## Action item
Pull every line with "will" from the data below and copy it.

Entries taken from a collection:
********
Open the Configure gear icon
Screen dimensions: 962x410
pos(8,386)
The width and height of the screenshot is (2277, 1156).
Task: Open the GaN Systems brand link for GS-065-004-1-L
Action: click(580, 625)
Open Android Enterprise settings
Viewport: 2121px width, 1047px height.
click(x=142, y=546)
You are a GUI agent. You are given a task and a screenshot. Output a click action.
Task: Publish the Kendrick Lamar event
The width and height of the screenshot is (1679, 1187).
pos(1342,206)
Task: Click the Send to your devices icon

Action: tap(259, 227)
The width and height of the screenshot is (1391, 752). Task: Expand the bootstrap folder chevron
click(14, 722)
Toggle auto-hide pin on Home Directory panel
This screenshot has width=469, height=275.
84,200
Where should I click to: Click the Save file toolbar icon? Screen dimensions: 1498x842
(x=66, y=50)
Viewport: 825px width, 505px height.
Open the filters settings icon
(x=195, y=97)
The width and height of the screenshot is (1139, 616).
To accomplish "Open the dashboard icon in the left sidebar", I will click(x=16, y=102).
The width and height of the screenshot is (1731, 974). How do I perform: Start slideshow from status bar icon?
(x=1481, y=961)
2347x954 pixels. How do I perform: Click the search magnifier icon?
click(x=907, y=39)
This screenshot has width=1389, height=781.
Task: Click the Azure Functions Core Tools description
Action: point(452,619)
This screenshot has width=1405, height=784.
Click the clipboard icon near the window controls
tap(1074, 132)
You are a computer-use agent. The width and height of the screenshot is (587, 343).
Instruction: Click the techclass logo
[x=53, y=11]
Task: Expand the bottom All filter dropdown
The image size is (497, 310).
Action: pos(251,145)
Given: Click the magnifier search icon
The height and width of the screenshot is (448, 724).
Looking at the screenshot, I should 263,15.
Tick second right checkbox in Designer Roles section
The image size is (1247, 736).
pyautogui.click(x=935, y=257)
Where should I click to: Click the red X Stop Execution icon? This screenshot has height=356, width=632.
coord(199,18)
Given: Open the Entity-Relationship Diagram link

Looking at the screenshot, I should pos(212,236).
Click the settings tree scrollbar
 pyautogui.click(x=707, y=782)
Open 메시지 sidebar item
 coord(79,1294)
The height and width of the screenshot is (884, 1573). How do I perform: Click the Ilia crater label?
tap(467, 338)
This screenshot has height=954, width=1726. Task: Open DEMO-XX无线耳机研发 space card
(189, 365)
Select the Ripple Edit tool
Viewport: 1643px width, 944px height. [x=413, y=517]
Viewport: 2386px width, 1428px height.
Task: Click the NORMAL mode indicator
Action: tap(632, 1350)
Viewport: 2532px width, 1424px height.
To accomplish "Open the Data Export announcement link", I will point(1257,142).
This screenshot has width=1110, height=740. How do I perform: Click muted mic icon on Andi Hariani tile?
********
## Response to this task
To accomplish "Open the dashboard icon in the left sidebar", I will click(x=16, y=102).
To accomplish "Open the Data Export announcement link", I will point(1257,142).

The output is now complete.